Excerpt:
"""

28 October 2021
Responding to the announcement by the Chancellor outlining the Government’s Spending Review, Dr Katherine Henderson, President of the Royal College of Emergency Medicine, said:
“The Spending Review announced by the Chancellor provides a welcome boost in funding to the NHS. The £5.9 billion extra capital to tackle the elective care backlog is especially crucial at this time. Opening more beds is vital and in particular the £1.5 billion aimed at increasing capacity and opening surgical hubs is welcome. But the government have failed on the most pressing issue facing the NHS, workforce. We know the health and care service has widespread workforce shortages across all departments, specialties, and grades – a shortage of 115,000 according to the Health Foundation. Without addressing the workforce crisis quite simply there will not be enough doctors and nurses to staff the beds or surgical hubs that are opened.
“Urgent and Emergency care is on the edge of a crisis. Ambulance handover delays, long stays and dangerous crowding are becoming increasingly frequent – these appalling practices increase the risk of death of patients in the severest condition. Emergency Medicine staff are struggling to see a co-ordinated vision for how we come through these challenging times. Staff are asking how they will be able to continue to deliver care through this critical period. With no clear strategy or workforce plan, right now the long-term vision is limited.
“In Emergency Medicine (EM) we know there are shortages of between 2,000 and 2,500 EM consultants, along with equally important EM nurses, SAS doctors, allied health professionals and other core staff. We also know that many staff in Emergency Medicine are reconsidering their careers and may leave the profession altogether, it is likely that this is not unique to Emergency Medicine. Retention of existing staff is just as important as recruitment of new staff.

"""

Supplied entries:

"""

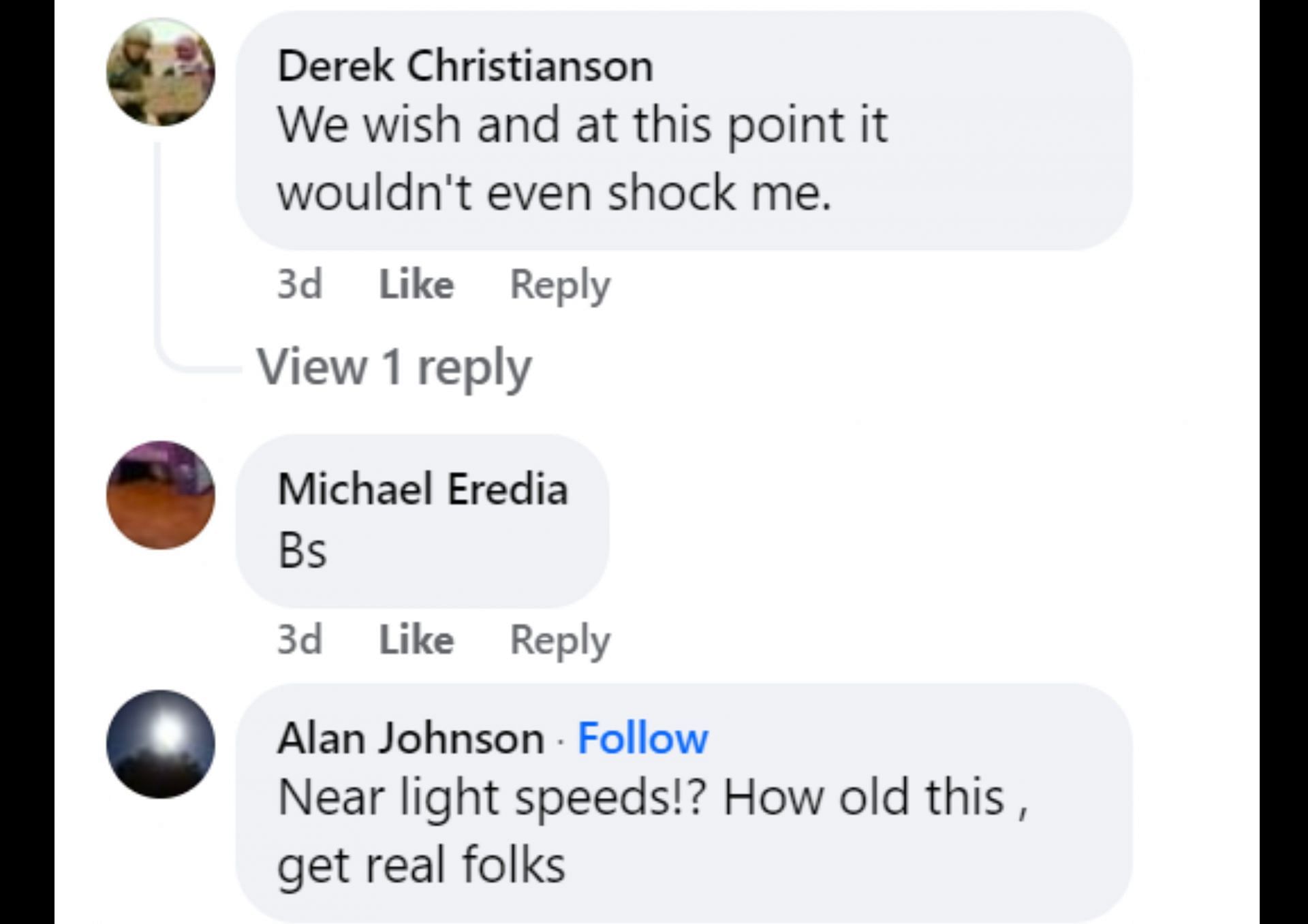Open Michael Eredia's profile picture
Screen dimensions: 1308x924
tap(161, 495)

"""
"""

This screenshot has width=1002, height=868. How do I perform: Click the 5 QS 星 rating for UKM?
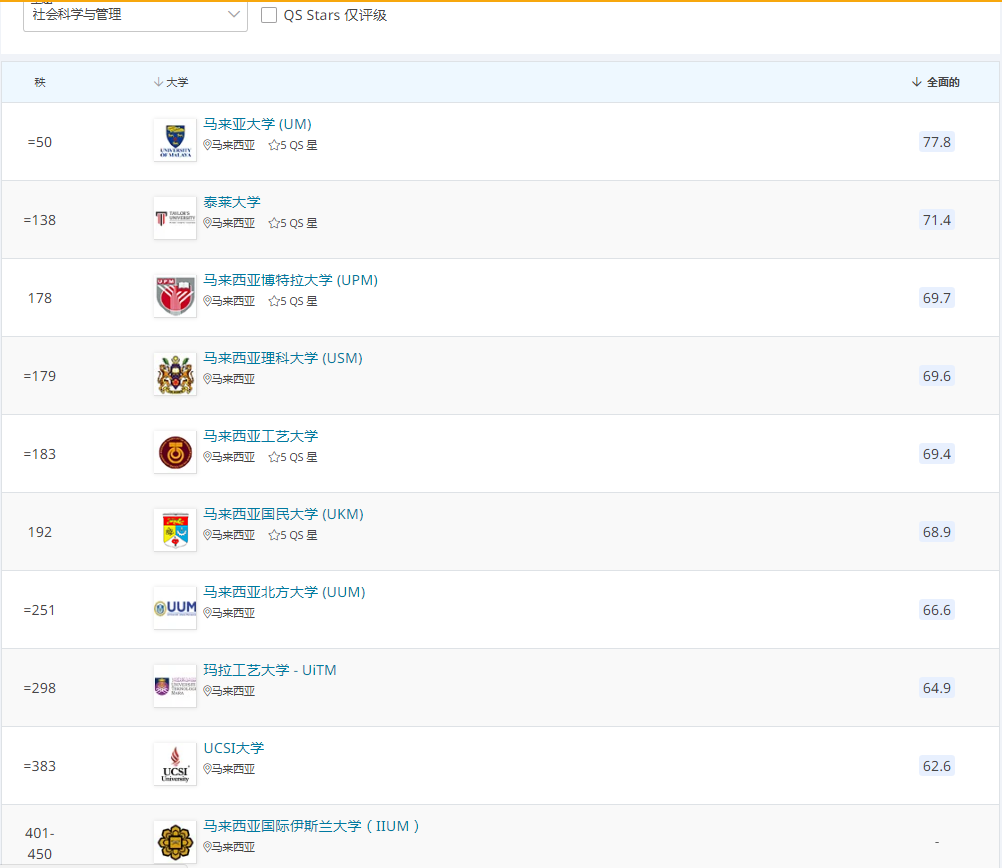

"""
"""

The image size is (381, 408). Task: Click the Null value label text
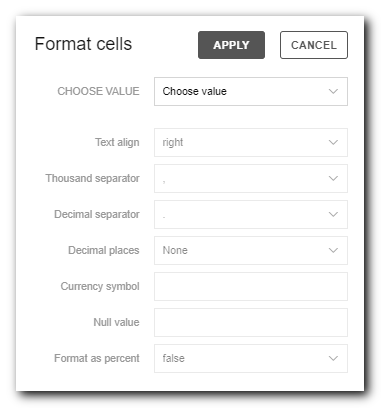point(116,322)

"""

Problems to solve:
1) Answer these questions from the statement on the Spending Review:
(a) How much extra capital does the Spending Review give to tackle the elective care backlog?
(b) How large is the health and care workforce shortage according to the Health Foundation?
(c) How many Emergency Medicine consultants are said to be lacking?
2) Carry on the statement on the Spending Review from its last sentence, in the same voice.

Results of the exercise:
1)
(a) £5.9 billion.
(b) 115,000.
(c) Between 2,000 and 2,500.

2)
“In a survey of 1,000 adults in Great Britain, Ipsos Mori found that 56% of respondents stated the biggest problem facing the healthcare system in Great Britain is ‘not enough staff’. No doubt these workforce shortages are linked to long waiting times and access to treatment, which 52% of respondents stated is the second biggest problem facing the British healthcare system. In the same vein, 83% agreed that the British healthcare system is overstretched, the highest figure of all 30 countries surveyed and nearly 30% higher than the Global country average (56%). This is deeply concerning, but clearly the public have an understanding of the core problems facing the NHS. Now the government must follow suit.
“In their manifesto and in this Spending Review this Government have made workforce promises to the NHS: 50,000 more nurses; 6,000 more GPs. But we have yet to see the detail on the assurances that the government will ‘train and employ tens of thousands more NHS professionals here in the UK’ and ‘will keep building a bigger, better trained NHS workforce’. The future of the health and care service depends on workforce. A failure to recruit or retain staff is a failure of the government to the NHS and a failure that comes at the cost of patient health and care. NHS staff understand this, the public understand this, now the government must understand this and fulfil its pledges to the NHS and produce and fund a long-term workforce plan.”